====== Supplied records ======

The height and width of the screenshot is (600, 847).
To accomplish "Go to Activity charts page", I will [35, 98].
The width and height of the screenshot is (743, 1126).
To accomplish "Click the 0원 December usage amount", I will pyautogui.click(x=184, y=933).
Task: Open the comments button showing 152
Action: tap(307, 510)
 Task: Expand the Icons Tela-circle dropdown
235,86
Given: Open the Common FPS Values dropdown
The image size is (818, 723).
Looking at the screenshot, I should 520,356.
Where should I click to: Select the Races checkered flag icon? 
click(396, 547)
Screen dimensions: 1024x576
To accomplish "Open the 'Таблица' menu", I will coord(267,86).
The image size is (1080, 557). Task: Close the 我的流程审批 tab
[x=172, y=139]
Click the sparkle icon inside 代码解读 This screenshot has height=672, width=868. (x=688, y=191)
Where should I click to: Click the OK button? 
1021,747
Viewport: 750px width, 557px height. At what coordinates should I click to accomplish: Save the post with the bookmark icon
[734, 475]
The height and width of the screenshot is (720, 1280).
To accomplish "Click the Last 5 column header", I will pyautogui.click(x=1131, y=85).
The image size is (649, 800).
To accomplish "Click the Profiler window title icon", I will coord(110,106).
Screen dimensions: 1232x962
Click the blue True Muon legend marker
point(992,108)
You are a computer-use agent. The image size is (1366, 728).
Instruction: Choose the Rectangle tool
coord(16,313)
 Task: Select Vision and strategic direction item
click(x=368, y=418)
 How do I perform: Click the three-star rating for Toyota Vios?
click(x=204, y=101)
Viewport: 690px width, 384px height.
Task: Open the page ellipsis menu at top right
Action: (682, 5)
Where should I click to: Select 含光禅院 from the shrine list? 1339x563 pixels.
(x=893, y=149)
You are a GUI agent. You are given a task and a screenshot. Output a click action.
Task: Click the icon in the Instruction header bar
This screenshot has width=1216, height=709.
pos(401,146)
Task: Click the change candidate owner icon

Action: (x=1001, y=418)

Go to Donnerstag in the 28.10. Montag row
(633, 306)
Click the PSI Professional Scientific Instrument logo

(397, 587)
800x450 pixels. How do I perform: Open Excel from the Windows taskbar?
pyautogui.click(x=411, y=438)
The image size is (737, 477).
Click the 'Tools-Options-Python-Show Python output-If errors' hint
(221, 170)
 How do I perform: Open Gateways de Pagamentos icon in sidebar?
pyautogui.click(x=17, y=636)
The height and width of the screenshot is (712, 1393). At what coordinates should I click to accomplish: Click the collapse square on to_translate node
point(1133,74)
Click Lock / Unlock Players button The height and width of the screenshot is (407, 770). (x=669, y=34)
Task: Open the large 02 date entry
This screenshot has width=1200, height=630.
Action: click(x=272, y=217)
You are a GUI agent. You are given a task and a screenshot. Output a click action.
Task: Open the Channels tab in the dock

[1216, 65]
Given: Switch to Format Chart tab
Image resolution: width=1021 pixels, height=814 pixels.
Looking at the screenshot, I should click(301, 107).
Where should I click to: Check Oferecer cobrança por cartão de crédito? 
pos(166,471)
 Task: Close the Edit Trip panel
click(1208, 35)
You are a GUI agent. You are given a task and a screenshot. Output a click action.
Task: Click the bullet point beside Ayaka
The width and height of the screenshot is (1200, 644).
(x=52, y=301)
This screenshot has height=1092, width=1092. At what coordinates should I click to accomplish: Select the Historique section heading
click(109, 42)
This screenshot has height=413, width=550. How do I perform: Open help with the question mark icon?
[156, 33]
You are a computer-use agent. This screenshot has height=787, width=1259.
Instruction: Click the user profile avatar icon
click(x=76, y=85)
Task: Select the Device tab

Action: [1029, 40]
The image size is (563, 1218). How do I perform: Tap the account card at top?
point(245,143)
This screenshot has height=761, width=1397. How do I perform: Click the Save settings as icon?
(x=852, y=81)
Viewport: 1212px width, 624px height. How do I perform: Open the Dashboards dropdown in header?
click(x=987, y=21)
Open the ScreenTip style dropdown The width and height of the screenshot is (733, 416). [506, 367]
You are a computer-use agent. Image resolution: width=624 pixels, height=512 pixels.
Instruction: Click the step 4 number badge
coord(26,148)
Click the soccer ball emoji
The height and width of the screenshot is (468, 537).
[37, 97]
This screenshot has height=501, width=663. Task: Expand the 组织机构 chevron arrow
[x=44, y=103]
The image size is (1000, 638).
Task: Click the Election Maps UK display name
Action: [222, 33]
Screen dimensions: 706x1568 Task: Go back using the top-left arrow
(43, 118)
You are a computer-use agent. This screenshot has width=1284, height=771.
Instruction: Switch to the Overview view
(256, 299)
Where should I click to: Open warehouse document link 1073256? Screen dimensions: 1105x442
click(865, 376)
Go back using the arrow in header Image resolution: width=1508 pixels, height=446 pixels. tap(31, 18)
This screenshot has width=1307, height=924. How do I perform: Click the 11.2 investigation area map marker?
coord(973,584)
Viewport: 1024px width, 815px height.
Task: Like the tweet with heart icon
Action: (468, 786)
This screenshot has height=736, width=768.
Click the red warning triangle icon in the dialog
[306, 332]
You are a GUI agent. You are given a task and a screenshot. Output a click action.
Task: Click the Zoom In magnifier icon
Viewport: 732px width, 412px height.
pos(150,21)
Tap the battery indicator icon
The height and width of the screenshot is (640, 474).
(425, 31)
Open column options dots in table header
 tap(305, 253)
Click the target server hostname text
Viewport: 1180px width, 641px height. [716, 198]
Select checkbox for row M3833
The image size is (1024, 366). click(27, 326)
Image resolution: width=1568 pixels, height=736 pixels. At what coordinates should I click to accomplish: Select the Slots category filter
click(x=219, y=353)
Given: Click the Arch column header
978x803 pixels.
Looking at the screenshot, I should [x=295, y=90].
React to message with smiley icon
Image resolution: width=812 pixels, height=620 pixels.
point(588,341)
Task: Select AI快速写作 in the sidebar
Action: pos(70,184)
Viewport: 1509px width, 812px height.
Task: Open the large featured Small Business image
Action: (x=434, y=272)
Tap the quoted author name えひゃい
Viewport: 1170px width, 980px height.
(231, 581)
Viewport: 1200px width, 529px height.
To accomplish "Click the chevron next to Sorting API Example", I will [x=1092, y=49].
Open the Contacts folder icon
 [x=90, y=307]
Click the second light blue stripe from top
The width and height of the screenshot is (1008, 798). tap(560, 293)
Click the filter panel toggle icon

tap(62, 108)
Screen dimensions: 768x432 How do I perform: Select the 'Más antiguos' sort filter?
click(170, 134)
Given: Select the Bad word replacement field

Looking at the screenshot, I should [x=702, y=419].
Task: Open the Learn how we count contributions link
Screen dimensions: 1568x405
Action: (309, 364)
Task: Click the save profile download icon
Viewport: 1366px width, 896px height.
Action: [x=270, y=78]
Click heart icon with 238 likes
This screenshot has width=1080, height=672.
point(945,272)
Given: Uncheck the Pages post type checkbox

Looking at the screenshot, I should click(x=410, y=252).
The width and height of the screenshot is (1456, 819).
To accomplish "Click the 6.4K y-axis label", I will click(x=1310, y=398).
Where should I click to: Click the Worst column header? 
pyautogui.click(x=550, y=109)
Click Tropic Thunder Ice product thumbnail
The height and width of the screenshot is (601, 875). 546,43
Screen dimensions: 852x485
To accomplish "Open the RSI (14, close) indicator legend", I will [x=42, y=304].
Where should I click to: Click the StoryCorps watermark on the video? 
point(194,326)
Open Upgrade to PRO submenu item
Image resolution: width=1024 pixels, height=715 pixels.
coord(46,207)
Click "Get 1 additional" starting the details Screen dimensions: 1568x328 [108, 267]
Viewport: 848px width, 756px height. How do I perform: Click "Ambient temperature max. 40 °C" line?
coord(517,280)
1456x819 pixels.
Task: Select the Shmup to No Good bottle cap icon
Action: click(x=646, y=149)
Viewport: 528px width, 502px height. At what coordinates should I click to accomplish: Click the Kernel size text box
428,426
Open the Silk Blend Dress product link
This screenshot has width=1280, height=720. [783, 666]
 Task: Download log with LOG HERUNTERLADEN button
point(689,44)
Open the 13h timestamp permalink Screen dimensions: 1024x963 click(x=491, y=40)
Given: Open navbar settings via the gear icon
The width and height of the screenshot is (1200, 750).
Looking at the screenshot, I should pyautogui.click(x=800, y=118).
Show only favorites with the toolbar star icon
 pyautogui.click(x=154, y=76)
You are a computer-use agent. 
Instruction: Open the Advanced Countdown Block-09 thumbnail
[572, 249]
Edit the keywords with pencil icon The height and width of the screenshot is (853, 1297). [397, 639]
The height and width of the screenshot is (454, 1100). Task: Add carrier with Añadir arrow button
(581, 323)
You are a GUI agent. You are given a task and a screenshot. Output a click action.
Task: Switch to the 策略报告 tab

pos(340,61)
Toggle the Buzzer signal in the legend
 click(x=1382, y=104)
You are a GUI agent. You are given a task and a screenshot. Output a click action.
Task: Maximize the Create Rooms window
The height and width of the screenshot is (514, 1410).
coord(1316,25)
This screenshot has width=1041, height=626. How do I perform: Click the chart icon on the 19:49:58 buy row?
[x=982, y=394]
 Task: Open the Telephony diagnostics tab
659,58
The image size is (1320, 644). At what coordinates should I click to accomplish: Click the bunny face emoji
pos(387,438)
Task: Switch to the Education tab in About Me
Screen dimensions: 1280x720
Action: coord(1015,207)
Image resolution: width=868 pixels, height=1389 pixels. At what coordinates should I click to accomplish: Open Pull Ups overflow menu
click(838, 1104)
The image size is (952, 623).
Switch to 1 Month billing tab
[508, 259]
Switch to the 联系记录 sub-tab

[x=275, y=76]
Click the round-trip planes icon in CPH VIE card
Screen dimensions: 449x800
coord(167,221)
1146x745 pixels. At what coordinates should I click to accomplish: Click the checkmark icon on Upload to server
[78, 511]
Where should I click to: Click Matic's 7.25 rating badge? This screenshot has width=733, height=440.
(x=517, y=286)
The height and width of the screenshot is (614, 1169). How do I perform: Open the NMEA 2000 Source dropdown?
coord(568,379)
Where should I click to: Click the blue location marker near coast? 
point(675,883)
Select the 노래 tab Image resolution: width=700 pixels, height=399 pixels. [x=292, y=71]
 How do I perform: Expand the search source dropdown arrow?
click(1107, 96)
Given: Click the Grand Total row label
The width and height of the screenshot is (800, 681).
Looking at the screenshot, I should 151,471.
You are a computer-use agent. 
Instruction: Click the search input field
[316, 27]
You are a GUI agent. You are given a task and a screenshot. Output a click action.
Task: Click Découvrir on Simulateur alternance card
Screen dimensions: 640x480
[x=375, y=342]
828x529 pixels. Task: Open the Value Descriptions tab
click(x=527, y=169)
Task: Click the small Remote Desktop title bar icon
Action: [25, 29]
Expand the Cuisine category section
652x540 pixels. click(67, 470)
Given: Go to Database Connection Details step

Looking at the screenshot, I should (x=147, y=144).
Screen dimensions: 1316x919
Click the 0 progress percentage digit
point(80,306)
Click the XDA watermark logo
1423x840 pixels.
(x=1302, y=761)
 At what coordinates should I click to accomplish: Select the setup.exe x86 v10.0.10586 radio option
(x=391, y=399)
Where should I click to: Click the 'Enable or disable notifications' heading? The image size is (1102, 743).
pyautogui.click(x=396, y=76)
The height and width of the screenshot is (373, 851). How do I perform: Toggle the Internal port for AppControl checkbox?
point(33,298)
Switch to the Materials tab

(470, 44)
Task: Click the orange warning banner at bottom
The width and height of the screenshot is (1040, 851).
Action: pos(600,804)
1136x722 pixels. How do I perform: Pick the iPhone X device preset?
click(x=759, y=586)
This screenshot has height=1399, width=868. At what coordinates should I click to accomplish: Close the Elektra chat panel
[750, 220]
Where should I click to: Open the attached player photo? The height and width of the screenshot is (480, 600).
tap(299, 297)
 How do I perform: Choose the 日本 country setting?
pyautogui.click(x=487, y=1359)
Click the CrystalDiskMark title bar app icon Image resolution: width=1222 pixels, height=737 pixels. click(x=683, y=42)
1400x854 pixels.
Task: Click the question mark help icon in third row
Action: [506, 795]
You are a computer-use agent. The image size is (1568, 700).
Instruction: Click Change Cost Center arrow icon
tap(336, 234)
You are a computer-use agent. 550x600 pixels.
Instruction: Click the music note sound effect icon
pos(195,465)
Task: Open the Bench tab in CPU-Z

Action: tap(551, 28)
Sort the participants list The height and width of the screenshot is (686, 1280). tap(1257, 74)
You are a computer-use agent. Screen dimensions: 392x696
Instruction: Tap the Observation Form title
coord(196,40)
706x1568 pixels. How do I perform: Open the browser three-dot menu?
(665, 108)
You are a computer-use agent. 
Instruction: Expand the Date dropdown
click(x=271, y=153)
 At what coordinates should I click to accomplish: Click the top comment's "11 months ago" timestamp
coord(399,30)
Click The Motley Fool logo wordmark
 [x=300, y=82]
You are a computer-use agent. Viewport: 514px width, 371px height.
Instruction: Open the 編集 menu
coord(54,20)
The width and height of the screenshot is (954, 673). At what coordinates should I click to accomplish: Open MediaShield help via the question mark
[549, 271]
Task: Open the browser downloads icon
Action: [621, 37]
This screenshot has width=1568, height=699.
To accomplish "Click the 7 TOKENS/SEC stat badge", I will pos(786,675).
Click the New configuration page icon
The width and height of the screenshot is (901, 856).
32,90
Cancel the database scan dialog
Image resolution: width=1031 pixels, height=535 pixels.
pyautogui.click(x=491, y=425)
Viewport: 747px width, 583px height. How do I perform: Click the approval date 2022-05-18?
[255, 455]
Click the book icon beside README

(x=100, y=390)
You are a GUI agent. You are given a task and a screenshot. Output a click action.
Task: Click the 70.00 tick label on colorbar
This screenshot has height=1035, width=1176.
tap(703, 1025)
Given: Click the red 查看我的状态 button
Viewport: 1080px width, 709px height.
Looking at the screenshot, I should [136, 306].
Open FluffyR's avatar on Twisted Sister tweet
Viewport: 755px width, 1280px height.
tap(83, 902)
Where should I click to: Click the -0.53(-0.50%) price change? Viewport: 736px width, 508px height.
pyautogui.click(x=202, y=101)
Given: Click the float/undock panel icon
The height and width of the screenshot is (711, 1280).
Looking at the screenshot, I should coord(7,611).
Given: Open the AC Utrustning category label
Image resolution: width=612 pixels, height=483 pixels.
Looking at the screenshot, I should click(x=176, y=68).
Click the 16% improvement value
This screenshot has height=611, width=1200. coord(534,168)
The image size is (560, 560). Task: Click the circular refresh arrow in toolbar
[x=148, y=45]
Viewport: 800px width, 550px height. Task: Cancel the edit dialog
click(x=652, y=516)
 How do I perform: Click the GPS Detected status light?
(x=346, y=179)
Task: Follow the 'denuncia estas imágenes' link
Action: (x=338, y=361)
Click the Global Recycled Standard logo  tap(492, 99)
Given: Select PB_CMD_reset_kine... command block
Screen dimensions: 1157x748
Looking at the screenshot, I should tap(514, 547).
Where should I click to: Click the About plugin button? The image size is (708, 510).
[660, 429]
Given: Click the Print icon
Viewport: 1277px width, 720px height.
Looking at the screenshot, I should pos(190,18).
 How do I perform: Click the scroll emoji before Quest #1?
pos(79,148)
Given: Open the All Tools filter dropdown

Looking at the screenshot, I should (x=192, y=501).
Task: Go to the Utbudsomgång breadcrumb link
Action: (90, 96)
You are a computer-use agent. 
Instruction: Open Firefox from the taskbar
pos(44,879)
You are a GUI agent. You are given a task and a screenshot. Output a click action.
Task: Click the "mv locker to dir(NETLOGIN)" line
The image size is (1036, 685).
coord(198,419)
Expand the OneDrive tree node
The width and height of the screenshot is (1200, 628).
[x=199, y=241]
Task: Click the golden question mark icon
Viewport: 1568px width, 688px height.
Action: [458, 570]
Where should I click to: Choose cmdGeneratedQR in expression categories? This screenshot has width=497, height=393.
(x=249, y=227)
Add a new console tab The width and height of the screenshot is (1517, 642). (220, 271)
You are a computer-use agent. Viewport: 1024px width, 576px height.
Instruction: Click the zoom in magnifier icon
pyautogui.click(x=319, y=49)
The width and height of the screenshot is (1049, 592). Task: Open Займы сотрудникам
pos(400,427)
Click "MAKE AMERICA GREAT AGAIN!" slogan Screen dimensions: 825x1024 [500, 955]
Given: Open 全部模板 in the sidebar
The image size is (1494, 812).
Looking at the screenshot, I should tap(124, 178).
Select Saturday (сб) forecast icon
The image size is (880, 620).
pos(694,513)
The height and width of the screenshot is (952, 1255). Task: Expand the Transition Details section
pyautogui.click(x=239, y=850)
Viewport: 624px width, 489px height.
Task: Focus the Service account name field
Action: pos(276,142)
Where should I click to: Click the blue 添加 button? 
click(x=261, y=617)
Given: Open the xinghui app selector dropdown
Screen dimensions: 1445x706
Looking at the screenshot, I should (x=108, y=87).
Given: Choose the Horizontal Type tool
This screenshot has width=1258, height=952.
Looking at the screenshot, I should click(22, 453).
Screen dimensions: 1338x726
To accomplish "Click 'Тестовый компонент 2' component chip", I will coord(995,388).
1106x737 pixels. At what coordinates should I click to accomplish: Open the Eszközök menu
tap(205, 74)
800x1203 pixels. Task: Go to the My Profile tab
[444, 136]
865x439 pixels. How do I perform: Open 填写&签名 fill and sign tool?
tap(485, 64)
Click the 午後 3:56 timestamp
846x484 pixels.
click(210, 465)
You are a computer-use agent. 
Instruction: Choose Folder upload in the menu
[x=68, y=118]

======

Work instructions:
All lines above from the one holding "Screen dimensions: 1316x919" to the one holding "You are a computer-use agent. The image size is (1568, 700).", inclusive, are to be copied exactly; no other line is wanted.

Output for this exercise:
Screen dimensions: 1316x919
Click the 0 progress percentage digit
point(80,306)
Click the XDA watermark logo
1423x840 pixels.
(x=1302, y=761)
 At what coordinates should I click to accomplish: Select the setup.exe x86 v10.0.10586 radio option
(x=391, y=399)
Where should I click to: Click the 'Enable or disable notifications' heading? The image size is (1102, 743).
pyautogui.click(x=396, y=76)
The height and width of the screenshot is (373, 851). How do I perform: Toggle the Internal port for AppControl checkbox?
point(33,298)
Switch to the Materials tab

(470, 44)
Task: Click the orange warning banner at bottom
The width and height of the screenshot is (1040, 851).
Action: pos(600,804)
1136x722 pixels. How do I perform: Pick the iPhone X device preset?
click(x=759, y=586)
This screenshot has height=1399, width=868. At what coordinates should I click to accomplish: Close the Elektra chat panel
[750, 220]
Where should I click to: Open the attached player photo? The height and width of the screenshot is (480, 600).
tap(299, 297)
 How do I perform: Choose the 日本 country setting?
pyautogui.click(x=487, y=1359)
Click the CrystalDiskMark title bar app icon Image resolution: width=1222 pixels, height=737 pixels. click(x=683, y=42)
1400x854 pixels.
Task: Click the question mark help icon in third row
Action: [506, 795]
You are a computer-use agent. The image size is (1568, 700).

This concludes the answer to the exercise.